Delivered my baby 5 weeks back and instead of feeling happy I cry randomly and feel so low and alone. I dont understand whats happening to me. Did any of you go through this, how did u cope? Im thinking of talking to my doctor.
I totally understand this, the baby blues hit me hard and I felt guilty for not feeling only joy. You are doing more than enough. Reach out, share how you feel, and ask for help, that's the bravest thing you can do.
First, what you are feeling is real and you are not a bad mom for it. I cried so much in the first month and felt so alone. Please talk to someone, your partner, mom, anyone, and dont carry it silently like I tried to.
There are some good postpartum support helplines and online groups, joining one made me feel less alone. Also tracking my mood helped me see when it got serious. When I realised it wasn't improving I booked a doctor, please do that if you feel stuck.
Sleep deprivation makes everything worse so accept all help with the baby and sleep when you can. Eat properly, get some sunlight, and let people do chores for you.
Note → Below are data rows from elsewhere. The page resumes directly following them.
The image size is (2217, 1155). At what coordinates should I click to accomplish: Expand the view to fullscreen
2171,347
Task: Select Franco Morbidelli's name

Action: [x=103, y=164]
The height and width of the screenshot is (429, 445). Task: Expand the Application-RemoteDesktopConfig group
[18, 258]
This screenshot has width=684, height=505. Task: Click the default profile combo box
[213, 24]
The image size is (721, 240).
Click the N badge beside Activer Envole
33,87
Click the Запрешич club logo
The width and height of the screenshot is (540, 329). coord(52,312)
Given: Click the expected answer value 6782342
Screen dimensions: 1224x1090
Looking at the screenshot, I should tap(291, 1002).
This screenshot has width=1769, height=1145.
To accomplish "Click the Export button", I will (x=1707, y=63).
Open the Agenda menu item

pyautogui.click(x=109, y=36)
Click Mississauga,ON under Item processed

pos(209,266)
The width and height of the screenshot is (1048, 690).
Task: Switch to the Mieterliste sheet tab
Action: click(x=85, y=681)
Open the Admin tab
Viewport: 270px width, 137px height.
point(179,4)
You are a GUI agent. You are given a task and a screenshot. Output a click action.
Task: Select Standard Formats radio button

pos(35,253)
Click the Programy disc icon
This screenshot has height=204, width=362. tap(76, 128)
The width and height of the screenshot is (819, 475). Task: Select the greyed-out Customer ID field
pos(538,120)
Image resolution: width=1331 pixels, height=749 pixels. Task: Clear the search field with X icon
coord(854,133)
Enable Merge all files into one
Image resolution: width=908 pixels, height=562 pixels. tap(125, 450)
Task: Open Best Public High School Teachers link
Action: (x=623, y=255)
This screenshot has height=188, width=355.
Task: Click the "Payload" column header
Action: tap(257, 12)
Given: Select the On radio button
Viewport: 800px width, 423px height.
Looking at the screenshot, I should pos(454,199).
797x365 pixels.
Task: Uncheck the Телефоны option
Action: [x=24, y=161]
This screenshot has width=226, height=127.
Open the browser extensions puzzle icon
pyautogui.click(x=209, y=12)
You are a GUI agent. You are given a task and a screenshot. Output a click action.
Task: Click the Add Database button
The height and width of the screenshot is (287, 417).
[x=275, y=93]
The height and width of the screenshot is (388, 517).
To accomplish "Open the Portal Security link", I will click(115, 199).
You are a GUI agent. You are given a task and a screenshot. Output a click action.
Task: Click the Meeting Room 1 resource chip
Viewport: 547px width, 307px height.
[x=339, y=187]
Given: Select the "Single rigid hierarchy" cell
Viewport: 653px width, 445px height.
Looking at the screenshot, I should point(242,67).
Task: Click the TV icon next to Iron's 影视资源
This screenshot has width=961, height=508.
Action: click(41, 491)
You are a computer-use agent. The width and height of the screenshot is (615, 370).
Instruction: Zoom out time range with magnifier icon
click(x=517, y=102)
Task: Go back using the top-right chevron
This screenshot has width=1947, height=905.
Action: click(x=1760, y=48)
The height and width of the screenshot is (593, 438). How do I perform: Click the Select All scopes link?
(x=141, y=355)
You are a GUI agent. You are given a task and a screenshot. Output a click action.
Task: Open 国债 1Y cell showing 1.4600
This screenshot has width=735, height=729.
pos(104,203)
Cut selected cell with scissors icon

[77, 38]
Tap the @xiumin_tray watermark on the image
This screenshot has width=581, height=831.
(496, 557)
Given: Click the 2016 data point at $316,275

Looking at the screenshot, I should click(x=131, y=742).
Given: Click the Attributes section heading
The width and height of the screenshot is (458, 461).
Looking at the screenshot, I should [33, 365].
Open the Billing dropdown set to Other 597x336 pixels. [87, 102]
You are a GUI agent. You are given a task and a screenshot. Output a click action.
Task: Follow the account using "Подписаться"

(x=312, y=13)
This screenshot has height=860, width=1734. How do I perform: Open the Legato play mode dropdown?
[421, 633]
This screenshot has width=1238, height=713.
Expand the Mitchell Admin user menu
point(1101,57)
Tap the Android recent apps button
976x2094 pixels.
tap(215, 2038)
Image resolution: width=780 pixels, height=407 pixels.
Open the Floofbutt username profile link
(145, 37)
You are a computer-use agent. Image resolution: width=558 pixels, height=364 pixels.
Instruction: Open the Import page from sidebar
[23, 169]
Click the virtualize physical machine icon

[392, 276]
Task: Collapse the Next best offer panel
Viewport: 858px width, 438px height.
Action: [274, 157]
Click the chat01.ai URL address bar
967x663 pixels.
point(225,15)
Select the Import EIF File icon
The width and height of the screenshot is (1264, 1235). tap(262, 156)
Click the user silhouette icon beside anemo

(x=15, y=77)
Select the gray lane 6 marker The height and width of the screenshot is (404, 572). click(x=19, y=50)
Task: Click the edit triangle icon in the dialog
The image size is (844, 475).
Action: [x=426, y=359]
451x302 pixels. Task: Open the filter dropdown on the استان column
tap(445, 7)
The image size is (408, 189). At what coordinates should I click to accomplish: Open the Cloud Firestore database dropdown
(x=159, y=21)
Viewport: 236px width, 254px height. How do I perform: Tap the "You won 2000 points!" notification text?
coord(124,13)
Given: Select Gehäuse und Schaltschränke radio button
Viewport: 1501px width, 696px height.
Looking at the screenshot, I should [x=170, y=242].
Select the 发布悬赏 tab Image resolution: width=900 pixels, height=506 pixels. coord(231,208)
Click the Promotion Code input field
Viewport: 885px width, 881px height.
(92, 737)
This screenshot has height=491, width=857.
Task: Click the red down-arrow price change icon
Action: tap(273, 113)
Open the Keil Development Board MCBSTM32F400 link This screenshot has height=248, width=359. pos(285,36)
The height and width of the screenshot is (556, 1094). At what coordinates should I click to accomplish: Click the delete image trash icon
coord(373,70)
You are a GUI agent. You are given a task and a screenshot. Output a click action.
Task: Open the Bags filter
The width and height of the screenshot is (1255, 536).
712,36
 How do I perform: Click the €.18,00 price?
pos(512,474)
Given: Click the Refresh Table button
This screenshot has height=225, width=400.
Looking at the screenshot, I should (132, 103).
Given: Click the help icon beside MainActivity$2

And if it stays bad, a doctor visit is the right move, not weakness.
What helped me was small things, a daily walk with the baby, talking to one friend daily, and not trying to be perfect at everything. If it's not lifting, please see a doctor, mine helped me a lot and I felt much better.
Please dont wait this one out alone. If the sadness is heavy or lasting more than a couple weeks, speak to your doctor, it can be properly treated and that's nothing to be ashamed of. I wish I had asked for help sooner.
Be very gentle with yourself right now, your body and hormones are going through a storm. Talk about your feelings, dont bottle them. And lean on your family, this phase does pass, I promise you.